***** TEXTO FORNECIDO

Aves apreendidas por BPA serão reinseridas em florestas por Ibama


Foto: Assessoria/Arquivo

Só neste mês de setembro, o Batalhão da Polícia Ambiental (BPA) apreendeu quase 200 aves em várias localidades da capital alagoana, Maceió. Só na última operação do BPA – denominada ‘Pássaro Livre’, realizada no último domingo (25), apreendeu mais de 140 pássaros mantidos em cativeiros localizados nos bairros do Tabuleiro, Chã da Jaqueira e Levada.

Depois de apreendidos, os pássaros são encaminhados ao Ibama, que os devolvem ao seu habitat natural. O diretor do Centro de Triagem de Animais Silvestre (CETAS) do Ibama de Alagoas, Mário Daniel Sarmento, explicou como esses animais são reinseridos na natureza.

“Existem estudos, levantamento feitos pelos profissionais do Ibama onde já identificaram as características de cada localidade. Através desses estudos já sabemos para onde levar cada animal. Não é sempre o mesmo lugar. Vai de acordo com a espécie, nicho, habitat… Enfim, eles são destinados para o seu devido lugar”, explicou Daniel Sarmento.

Sobre uma possível destinação desses animais para locais com intensa ação humana, como no litoral Sul de Maceió, nas proximidades da Ilha de Santa Rita, Daniel Sarmento foi enfático ao afirmar que não se pode simplesmente soltar esse animais, em qualquer lugar, sem pensar em como eles vão se alimentar, procriar, se desenvolver.

**********
***** LINHAS DE DADOS

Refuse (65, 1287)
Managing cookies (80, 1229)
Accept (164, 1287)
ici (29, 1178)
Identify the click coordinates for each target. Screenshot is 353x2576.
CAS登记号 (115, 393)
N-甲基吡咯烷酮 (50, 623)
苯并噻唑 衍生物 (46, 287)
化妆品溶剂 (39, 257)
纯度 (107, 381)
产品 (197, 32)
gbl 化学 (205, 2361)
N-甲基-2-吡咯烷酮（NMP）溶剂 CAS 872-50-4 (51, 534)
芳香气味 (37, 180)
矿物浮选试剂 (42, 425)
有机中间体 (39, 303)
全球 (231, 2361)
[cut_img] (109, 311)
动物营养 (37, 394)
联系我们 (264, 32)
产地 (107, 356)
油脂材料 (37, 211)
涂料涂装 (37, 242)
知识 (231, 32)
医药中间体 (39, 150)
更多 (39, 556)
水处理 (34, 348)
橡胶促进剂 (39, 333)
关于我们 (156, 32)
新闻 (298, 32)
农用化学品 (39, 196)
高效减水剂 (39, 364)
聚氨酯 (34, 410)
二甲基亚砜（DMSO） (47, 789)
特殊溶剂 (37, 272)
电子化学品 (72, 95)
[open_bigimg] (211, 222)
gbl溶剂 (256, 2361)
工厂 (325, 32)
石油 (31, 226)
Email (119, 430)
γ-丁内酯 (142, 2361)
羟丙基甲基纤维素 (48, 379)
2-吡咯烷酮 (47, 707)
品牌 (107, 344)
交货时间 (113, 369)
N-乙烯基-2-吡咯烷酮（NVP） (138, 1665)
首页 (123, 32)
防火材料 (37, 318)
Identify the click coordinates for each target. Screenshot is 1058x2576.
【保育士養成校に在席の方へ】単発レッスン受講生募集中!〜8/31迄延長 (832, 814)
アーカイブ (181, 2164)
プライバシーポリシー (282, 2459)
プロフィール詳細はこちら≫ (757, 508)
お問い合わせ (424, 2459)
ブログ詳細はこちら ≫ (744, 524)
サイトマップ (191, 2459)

**********

_O QUE FAZER_.
1. Reproduza fielmente o trecho da notícia sobre as aves apreendidas que começa nas palavras "Sobre uma possível" e termina após "procriar, se desenvolver.".
2. Dê continuidade à notícia sobre as aves apreendidas a partir do ponto em que ela termina.
As linhas vêm de outra fonte.

_RESPOSTAS NUMERADAS_.
1.
Sobre uma possível destinação desses animais para locais com intensa ação humana, como no litoral Sul de Maceió, nas proximidades da Ilha de Santa Rita, Daniel Sarmento foi enfático ao afirmar que não se pode simplesmente soltar esse animais, em qualquer lugar, sem pensar em como eles vão se alimentar, procriar, se desenvolver.

2.
“Existe uma atividade humana muito grande naquela região e não existe condições de soltar pássaros ali. Se houver a soltura ali, o que vai acontecer? Esses pássaros com certeza seriam recapturados pela população”, explicou. “Como eles iriam se alimentar? A população ia dar comida? Não pode. Eles iam procurar outros lugares para se alimentar, iam para outras localidades e seriam alvos fáceis de recaptura”, garantiu o diretor do CETAS. “Naquela região só poderia haver uma soltura se fosse de caranguejo”, brincou Daniel.

Segundo Daniel Sarmento, essas aves precisam ser destinadas a regiões com uma biodiversidade já desenvolvida, interessante e onde exista abundância alimentar.